Wednesday, May 09, 2007

The 30% Bubble

U.S. News and World Report recently ran an article titled A Sinking Presidency, describing the worsening political situation faced by the White House. The fact that President Bush lives in a bubble surrounded by yes people is expanded in this article, with the perspective given by a former administration insider:
Former 2004 Bush campaign strategist Matthew Dowd recently broke with his former boss by declaring that Bush is "secluded and bubbled in"-a reference to the protective "bubble" that insulates the White House. Dowd's assessment is shared by many Republicans in Washington. "Isolation is inevitable in any White House," says a former Bush aide who returned to the West Wing recently to chat with former colleagues. Now that he is out of the bubble, the former aide says, he can see an isolation he didn't recognize before. "People in the White House are talking only to each other, reconfirming each other's and the president's perceptions and judgments," he says.
The famed Bush bubble has been the talk of Washington for years, but now it turns out that the insulation extends well beyond George Bush to encompass the entire administration. Dowd, in effect, expands the much ballyhooed Bush bubble to encompass the entire administration. No wonder Congressional oversight hearings since Democrats have taken control have seen such spectacular melt downs, from the head of the GSA, Lurita Doan, being heard asking her aides to take her drinking glass because she didn't want "them to have my fingerprints, they've got me totally paranoid!", to Alberto Gonzales' famed appearance being compared by another Republican to the clubbing of a baby seal.

One of the great perplexities to my side of the great political divide has to do with the 30 percenters. Call them what you will. Koolaid drinkers, The Borg, wingnuts, or any of another half dozen such labels intended to denote mindless acceptance of all things Bush. How is it that there is this immutable base that can not be reached, no matter the facts or logic given them. I think the U.S. News story provides the equation I've been searching for.

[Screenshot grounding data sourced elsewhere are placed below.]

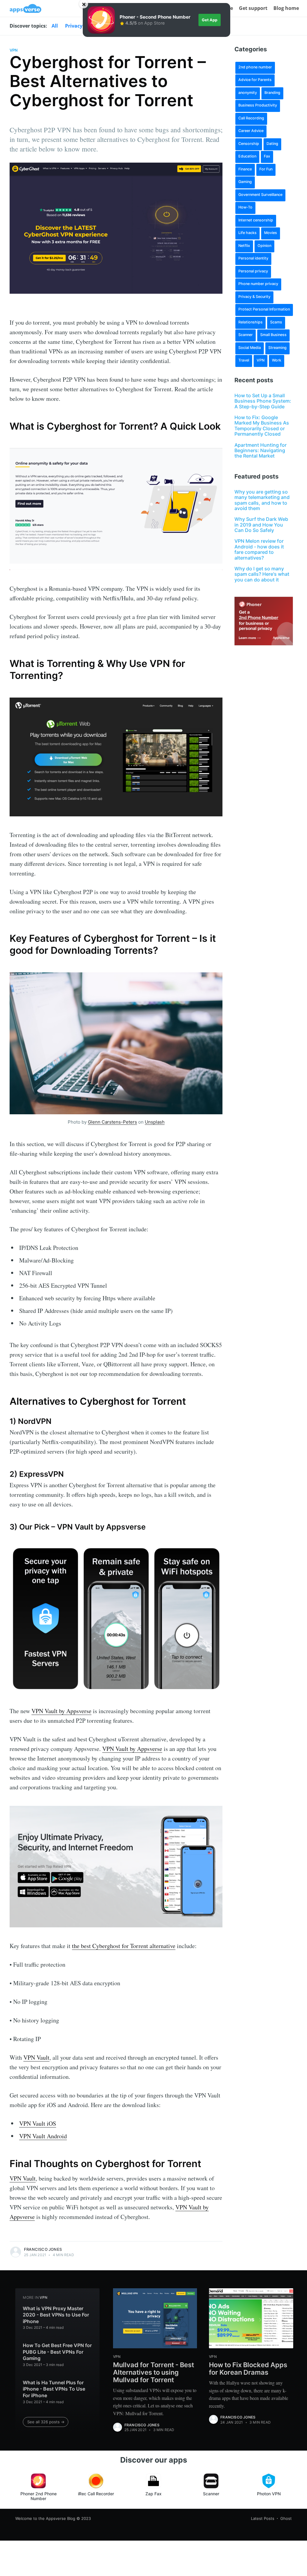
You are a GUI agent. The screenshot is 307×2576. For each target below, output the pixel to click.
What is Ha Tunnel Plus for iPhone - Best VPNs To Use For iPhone (54, 2388)
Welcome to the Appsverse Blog (45, 2518)
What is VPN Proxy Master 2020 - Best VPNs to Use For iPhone (56, 2314)
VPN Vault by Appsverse (61, 1711)
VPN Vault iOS (37, 2123)
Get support (253, 8)
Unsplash (155, 1122)
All (55, 26)
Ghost (286, 2518)
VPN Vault (36, 2057)
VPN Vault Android (43, 2136)
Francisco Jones (43, 2249)
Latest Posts (262, 2518)
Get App (209, 20)
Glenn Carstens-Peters (112, 1122)
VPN (14, 50)
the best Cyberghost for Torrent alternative (123, 1946)
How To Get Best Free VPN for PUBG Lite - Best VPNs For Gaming (57, 2351)
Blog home (286, 8)
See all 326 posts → (45, 2421)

What Matthew Dowd exposes as a bubble encompassing the entire administration widened the perception, in my mind at least, from just the President to the entire White House. Another level of bubble expansion can explain the seemingly unrealistic opinions and self serving facts espoused by the administrations benefactors on Capitol Hill, and that would place the entire Republican establishment of Washington D.C. in that bubble.

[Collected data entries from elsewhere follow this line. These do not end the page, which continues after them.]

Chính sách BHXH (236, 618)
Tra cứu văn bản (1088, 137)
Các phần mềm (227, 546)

Just one more expansion of the bubble is enough to encompass anyone in the Republican party who wants to be in the bubble. Anyone who doesn't want to open their eyes to truth or reality can surround themselves in this bubble. Anyone who wishes can be nearly as out of touch and in an alternate reality of Republican making as the President, his administration, and Republican Congress members.

All they have to do is rely upon Fox news for their daily information. Rush Limbaugh, Michael Savage and the rest of the right wing hate gang are good for strengthening the veneer of alternate fact their bubble consists of. They can read the Washington Times and columns from Ann Coulter for further reinforcement. All of these sources and many more reinforce the notion that things are going swell in Iraq, that the President is always right, that Democrats are going to be the unwitting cause of the next 9/11, and that the Generals on the ground in Iraq formulated the surge.

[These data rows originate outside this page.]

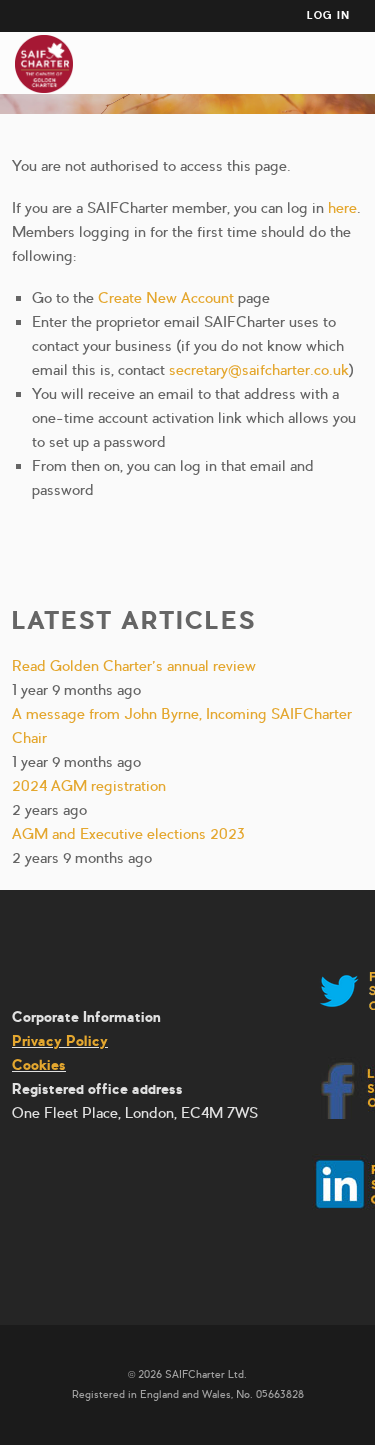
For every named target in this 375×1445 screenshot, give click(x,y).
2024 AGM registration (89, 786)
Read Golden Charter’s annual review (134, 666)
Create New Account (166, 298)
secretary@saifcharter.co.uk (259, 370)
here (342, 208)
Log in (328, 15)
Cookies (39, 1065)
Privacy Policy (60, 1041)
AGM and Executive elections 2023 (128, 834)
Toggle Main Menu (353, 64)
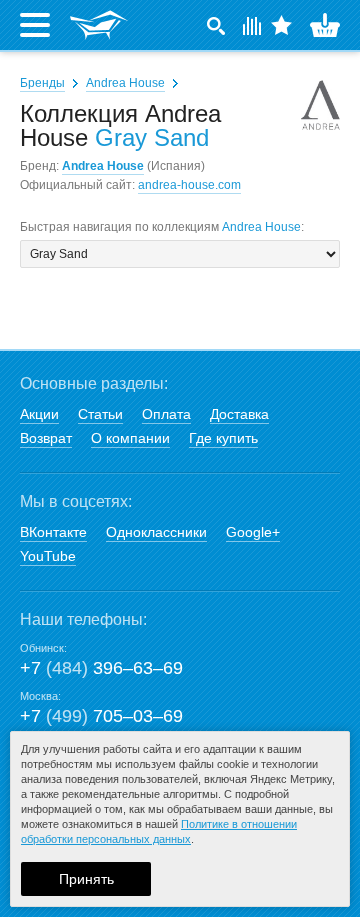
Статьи (100, 414)
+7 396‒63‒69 (101, 668)
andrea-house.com (189, 185)
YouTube (48, 556)
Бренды (42, 83)
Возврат (46, 438)
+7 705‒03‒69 (101, 716)
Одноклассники (156, 532)
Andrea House (125, 83)
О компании (130, 438)
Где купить (223, 438)
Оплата (166, 414)
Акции (39, 414)
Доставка (239, 414)
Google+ (253, 532)
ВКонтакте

The President isn't the only one in the bubble. 30% of the entire nation is!

Now I'm certain that the same people I accuse here would accuse me of being in my own ideological bubble. The fact is that it is very difficult for a liberal to have the resources to surround themselves with the sort of echo machine conservatives have. There is no liberal equivalent for Fox News. I can't go to any one of 5 liberal talk shows on the radio. If I only wanted to live an online existence I could construct that bubble, but I spend so much time at work looking at a monitor that my home time is spent anywhere BUT at the keyboard. I just don't think there are as many opportunities for a liberal bubble to be created, and frankly I would not want one as it is.

The question is... how do we burst the bubble on the 30 percenters?